Third, there was limited representation of parents from racial and ethnic minority groups, impeding us from identifying any differences between specific groups. Demographic information was also not collected from parents who declined to participate, limiting our ability to assess selection bias in the sample. Because this study included only English-speaking parents, we were unable to examine the implication of language barriers for the surgeon-parent emotional dialogue. Because of the lack of sex and racial diversity in the small sample of otolaryngologists, we were unable to examine the role of sex or racial concordance in emotional communication. In addition, because blinding was not used in the methods, performance bias in the use of or response to emotional dialogue could have affected the results. Physician-patient communication is multifaceted and informed by factors on the patient, clinician, and consultation levels; however, many of these factors were not collected in this study, preventing their evaluation. Patient-level factors include parental medical knowledge before consultation, parental preferences, and parental communication style. Consultation-level factors include length of consultation, timing of clinic schedules, and clinician documentation behaviors. An important constraint to consider about standardized coding schemes, such as the VR-CoDES, is their inability to consider contextual factors in dialogue.

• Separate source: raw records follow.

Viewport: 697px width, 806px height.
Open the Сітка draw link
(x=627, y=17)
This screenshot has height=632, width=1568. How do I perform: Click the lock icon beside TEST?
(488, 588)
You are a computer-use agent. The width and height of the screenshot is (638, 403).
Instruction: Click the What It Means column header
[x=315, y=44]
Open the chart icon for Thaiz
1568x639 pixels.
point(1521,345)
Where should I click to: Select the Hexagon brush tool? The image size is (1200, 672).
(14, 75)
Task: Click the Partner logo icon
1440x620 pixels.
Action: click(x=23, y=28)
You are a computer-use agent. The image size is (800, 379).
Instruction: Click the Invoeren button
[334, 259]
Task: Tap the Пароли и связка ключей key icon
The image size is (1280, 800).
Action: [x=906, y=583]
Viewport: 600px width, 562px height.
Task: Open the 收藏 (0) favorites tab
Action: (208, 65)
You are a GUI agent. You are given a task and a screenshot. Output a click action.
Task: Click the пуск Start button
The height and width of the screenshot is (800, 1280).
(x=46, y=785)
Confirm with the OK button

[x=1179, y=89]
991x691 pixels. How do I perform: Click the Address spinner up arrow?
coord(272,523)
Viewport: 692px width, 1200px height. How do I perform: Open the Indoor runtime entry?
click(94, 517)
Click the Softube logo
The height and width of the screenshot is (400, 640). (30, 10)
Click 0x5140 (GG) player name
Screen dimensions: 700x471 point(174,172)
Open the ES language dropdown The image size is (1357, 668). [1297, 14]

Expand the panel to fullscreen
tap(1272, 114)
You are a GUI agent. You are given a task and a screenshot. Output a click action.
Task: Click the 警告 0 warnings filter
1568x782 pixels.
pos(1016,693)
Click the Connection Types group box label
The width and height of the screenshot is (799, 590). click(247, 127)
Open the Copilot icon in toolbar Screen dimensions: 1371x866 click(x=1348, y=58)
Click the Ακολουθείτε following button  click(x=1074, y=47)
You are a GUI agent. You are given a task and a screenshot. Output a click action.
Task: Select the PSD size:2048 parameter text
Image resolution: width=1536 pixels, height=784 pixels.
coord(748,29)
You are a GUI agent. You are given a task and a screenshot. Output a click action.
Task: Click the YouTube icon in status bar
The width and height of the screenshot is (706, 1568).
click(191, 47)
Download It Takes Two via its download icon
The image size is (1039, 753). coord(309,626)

Fourth, the small sample size limited any conclusions that can be drawn. We did not perform a power analysis because the focus of the study was exploratory and descriptive. Based on the literature on multilevel regression analyses, a sample size of fewer than 50 people resulted in greater biases in SEs, but regression coefficient estimates remained accurate and unbiased.66 However, the findings do show valid indications of preliminary differences, which may suggest avenues for future investigation. Fifth, in the study population, parental race and ethnicity, educational level, and income level were found to be highly correlated. Adjustment of these variables in 1 regression model was not performed to avoid multicollinearity.

Conclusions

This cross-sectional study found that emotional communication between parents of pediatric patients and otolaryngologists frequently occurred in the first surgical consultation for obstructive SDB, with parents often expressing their worries. Surgeons often responded to these emotional expressions by providing space in which parents could elaborate on their worries. However, surgeon responses varied according to parental race and ethnicity. These findings highlight the need for increased awareness of the implicit biases in surgeon-patient communication and call for further research to inform efforts to promote family-centered, culturally competent communication in surgery.